The vast majority of pallets and skids produced in the United States were made of wood. The remaining pallets were made of wood composite, cardboard/corrugated, metal, plastic, or other materials. In 2000, about 429 million new wood pallets and skids were manufactured in the United States. Used and/or repaired pallets added an additional 233 million to this total. The per firm annual production of pallets in the United States doubled between 1980 and 1995. The average daily production of new and used wood pallets per firm, per shift, totaled 1,337 in 2000. The industry was operating at roughly 58 percent of its capacity that year.
Computers have had a major impact on pallet design since about 1980. In the mid-1990s, a computer-assisted
Pallet Design System enabled manufacturers to better analyze the pallet needs of a particular product and to build pallets specifically tailored for that product. For example, a company dealing in a fairly light commodity could save money using pallets made from softer, less expensive wood.

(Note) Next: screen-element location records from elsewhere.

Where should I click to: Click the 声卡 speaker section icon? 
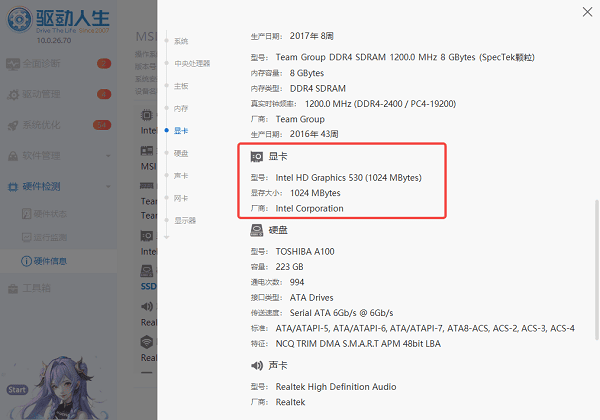tap(256, 366)
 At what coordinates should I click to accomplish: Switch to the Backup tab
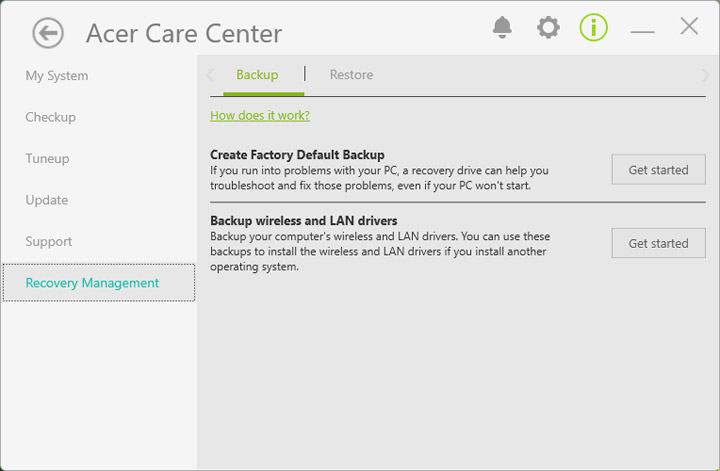[257, 75]
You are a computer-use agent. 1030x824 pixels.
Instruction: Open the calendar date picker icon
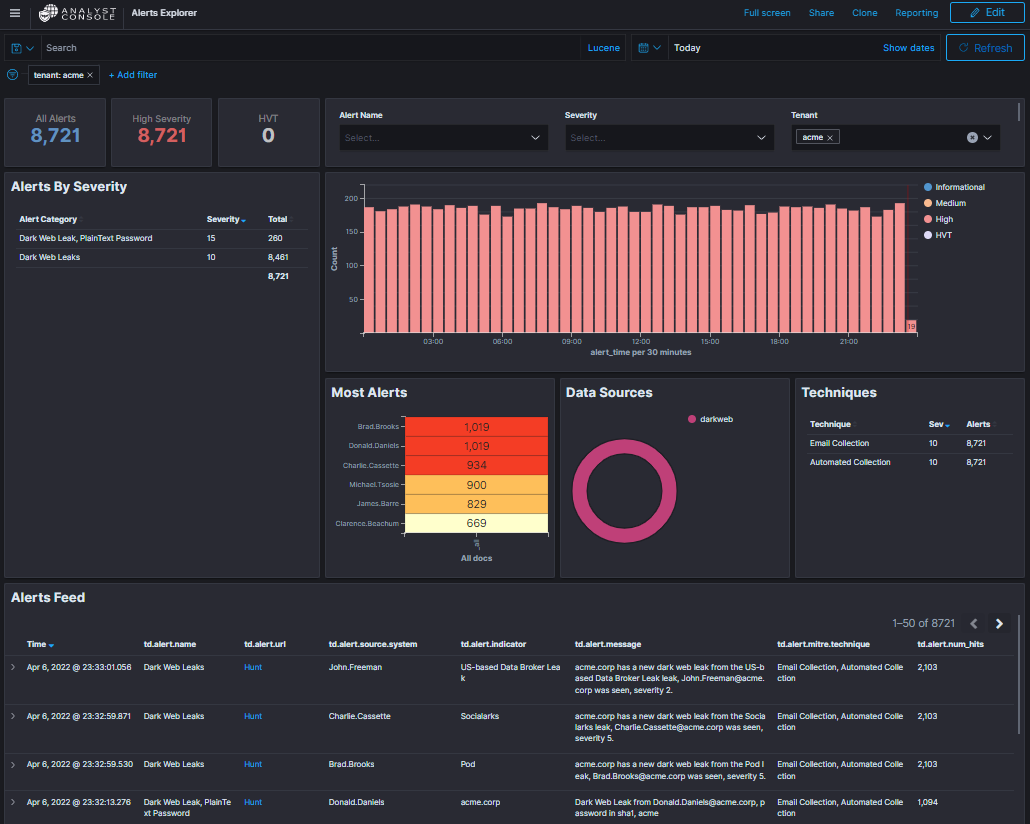(644, 47)
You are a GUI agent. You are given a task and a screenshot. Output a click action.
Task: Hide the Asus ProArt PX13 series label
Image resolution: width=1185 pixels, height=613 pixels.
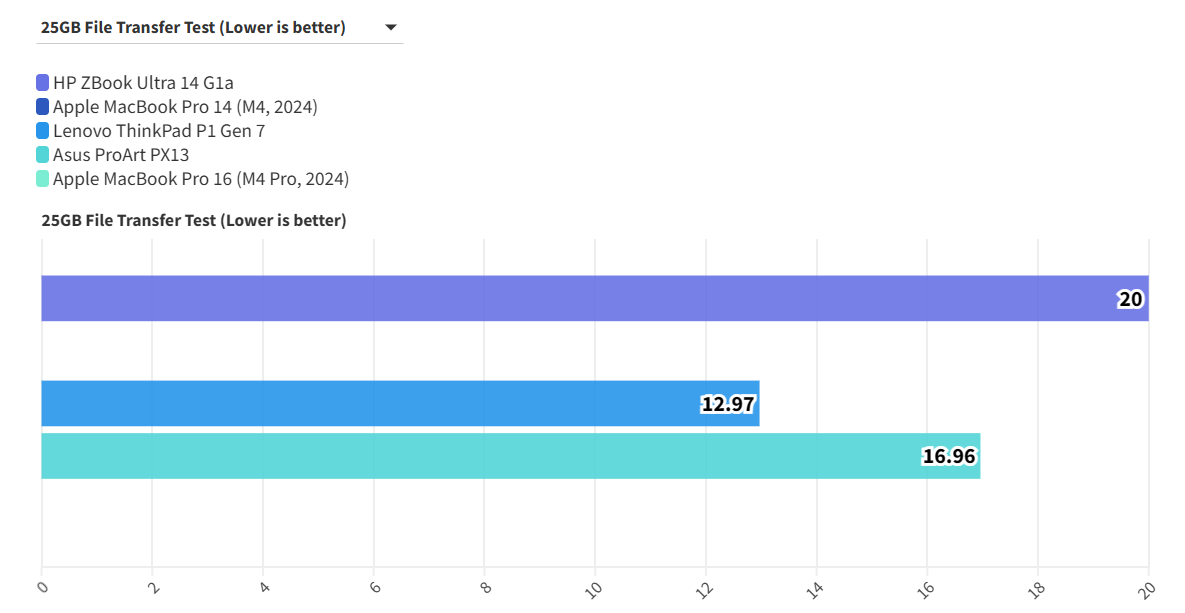point(121,155)
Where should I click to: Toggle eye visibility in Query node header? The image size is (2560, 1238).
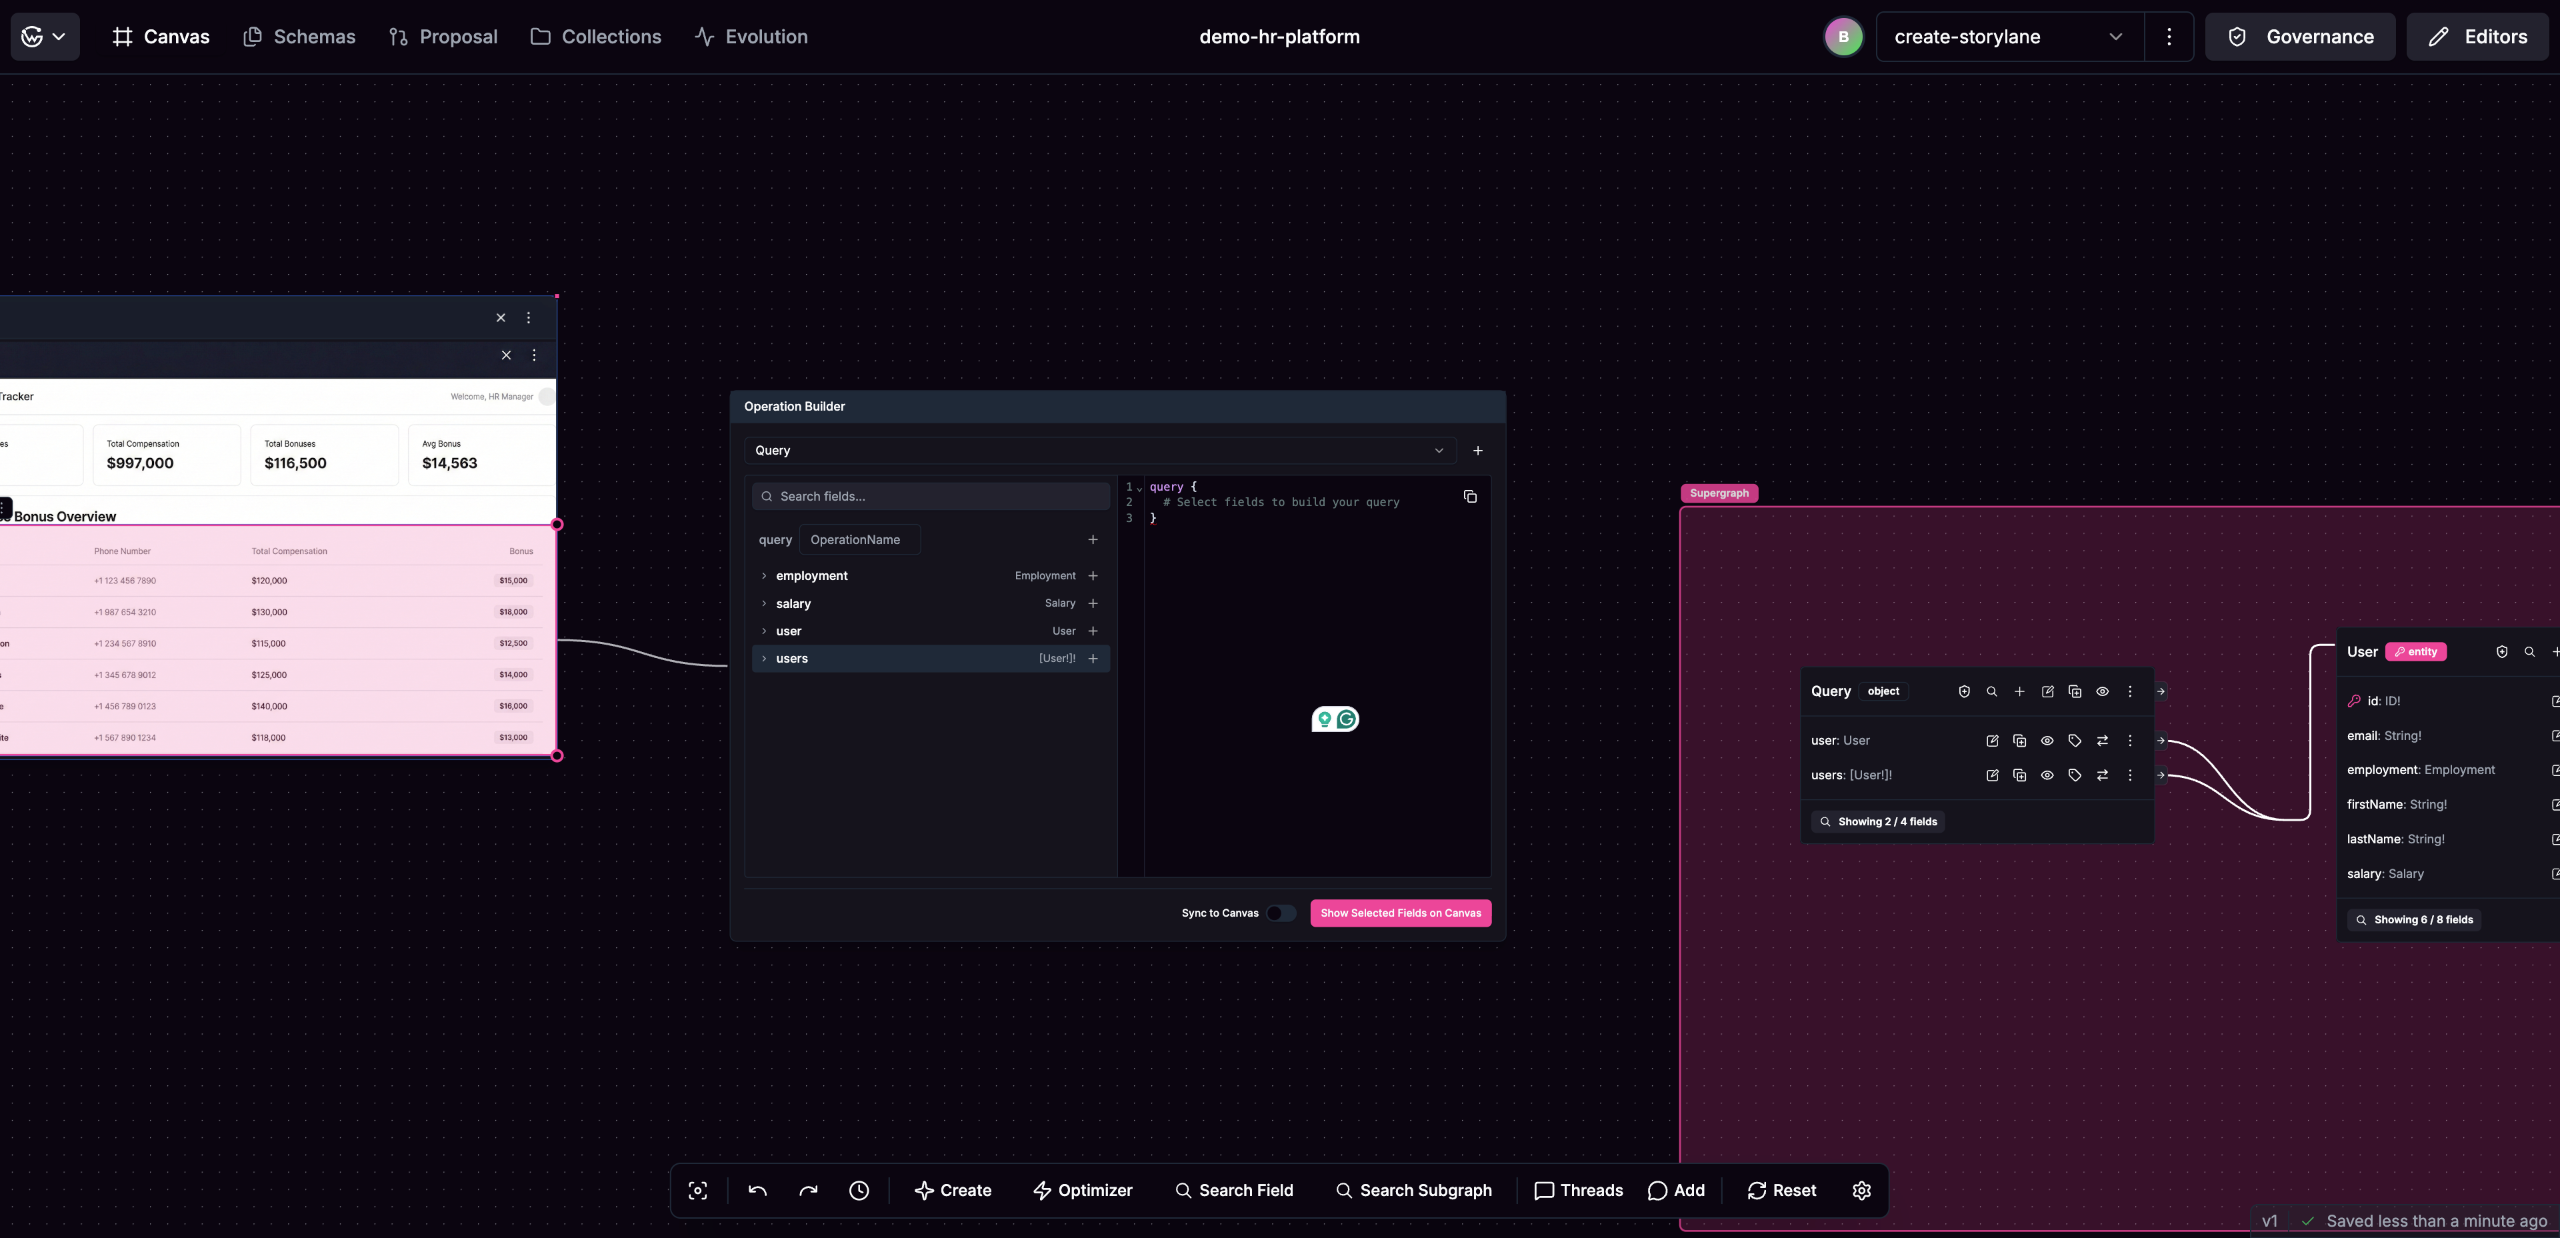[2102, 691]
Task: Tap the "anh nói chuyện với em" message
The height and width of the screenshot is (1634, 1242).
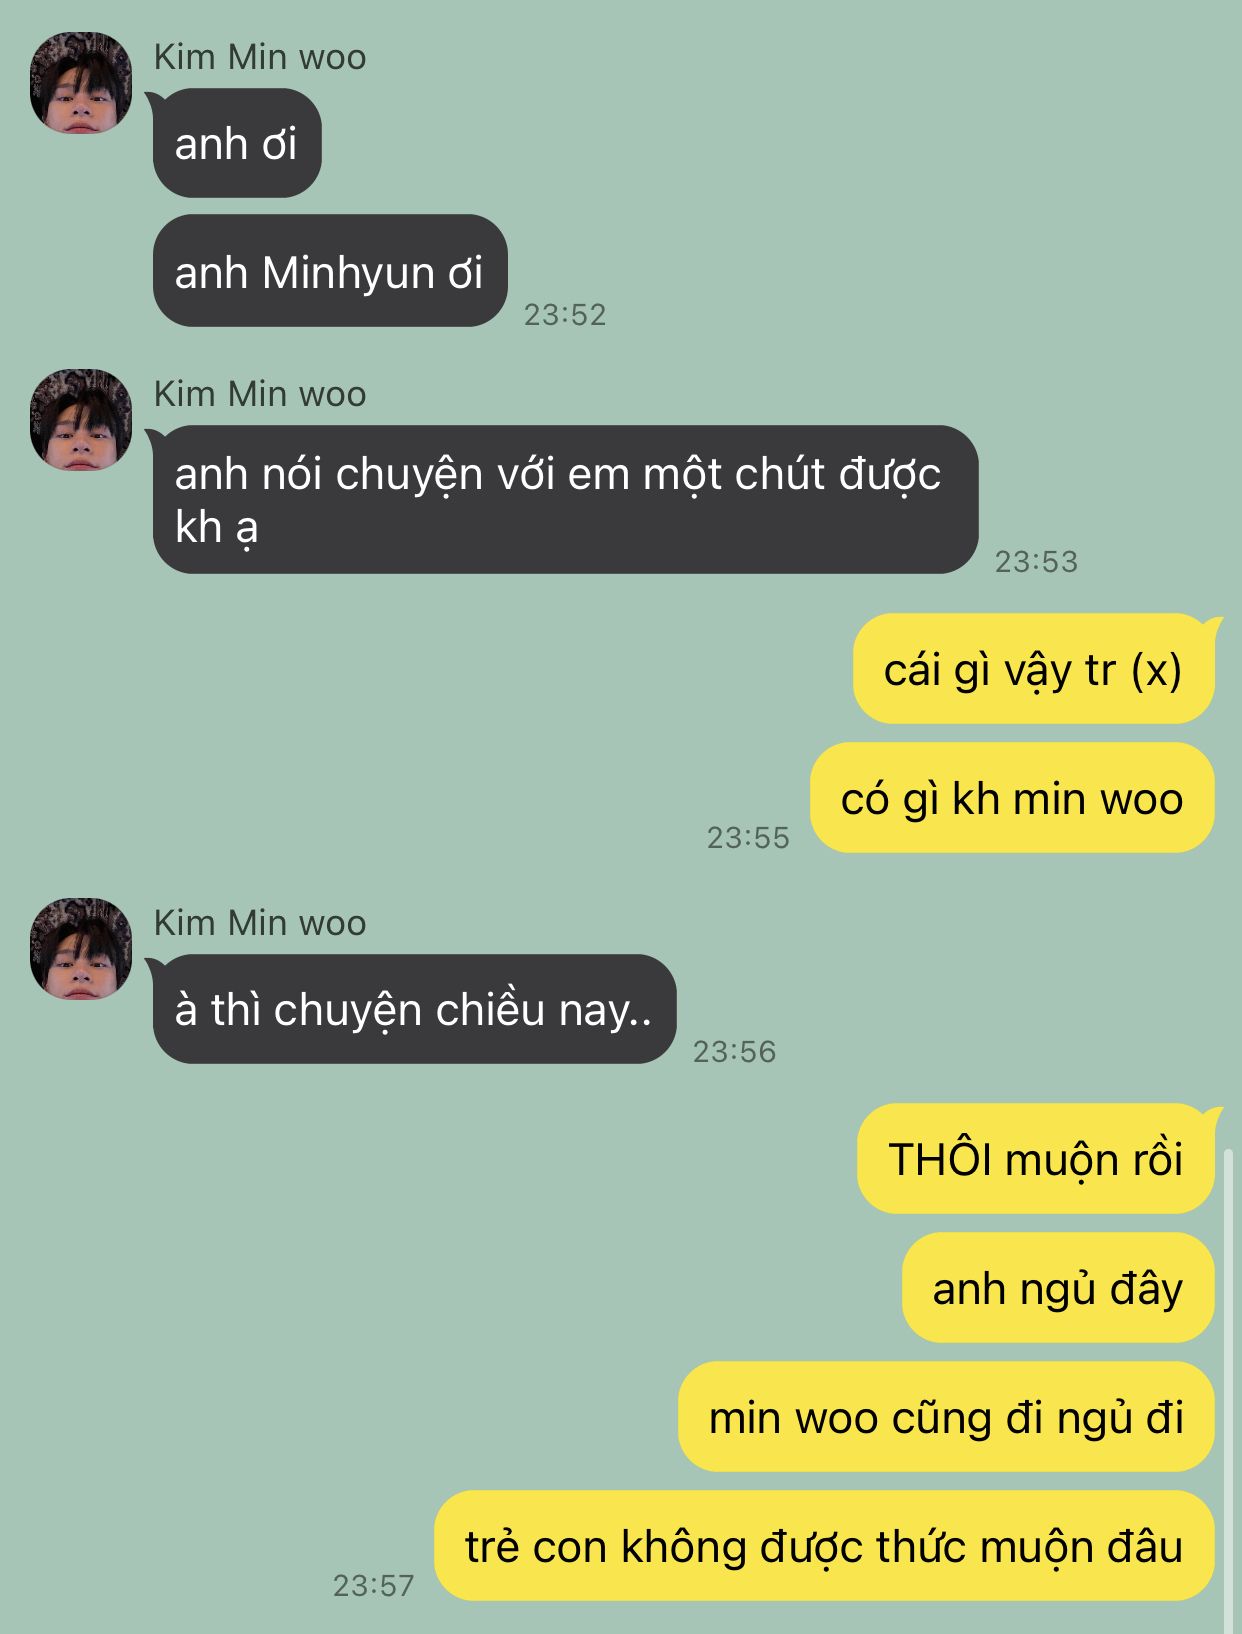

By the 1990s the pallet industry had incorporated recycling. More than 40 percent of all firms used some recycled pallets during production in 1995, with an average of 131,500 recycled pallets used annually per firm. Recycling became a more common low-cost option for wood pallet companies as competition from nonwood pallet producers increased. The wood pallet industry responded to this challenge with the development of “enhanced pallets,” which are more resistant to fire and rot than conventional pallets. There was also a trend toward producing multiple-use pallets, which could be leased by customers and returned when worn out. Fueling the growth of recycled pallets in the early 2000s was an increase in raw materials costs. In 2003 alone, hardwood pallet raw materials costs jumped 11 percent, pushing hardwood pallet prices up 4 percent.
Several trends were expected to affect the pallet industry in coming years. In addition to growth in recycling and leasing pallets, and the use of nonwood materials, producers will continue automating the design and manufacturing process. Consolidation, like the PalExIFCO merger, should also continue. A shrinking labor force combined with future Occupational Safety and Health Administration (OSHA) and environmental legislation were also expected to affect the industry, as well as the chance of reduced access to federal forest lands.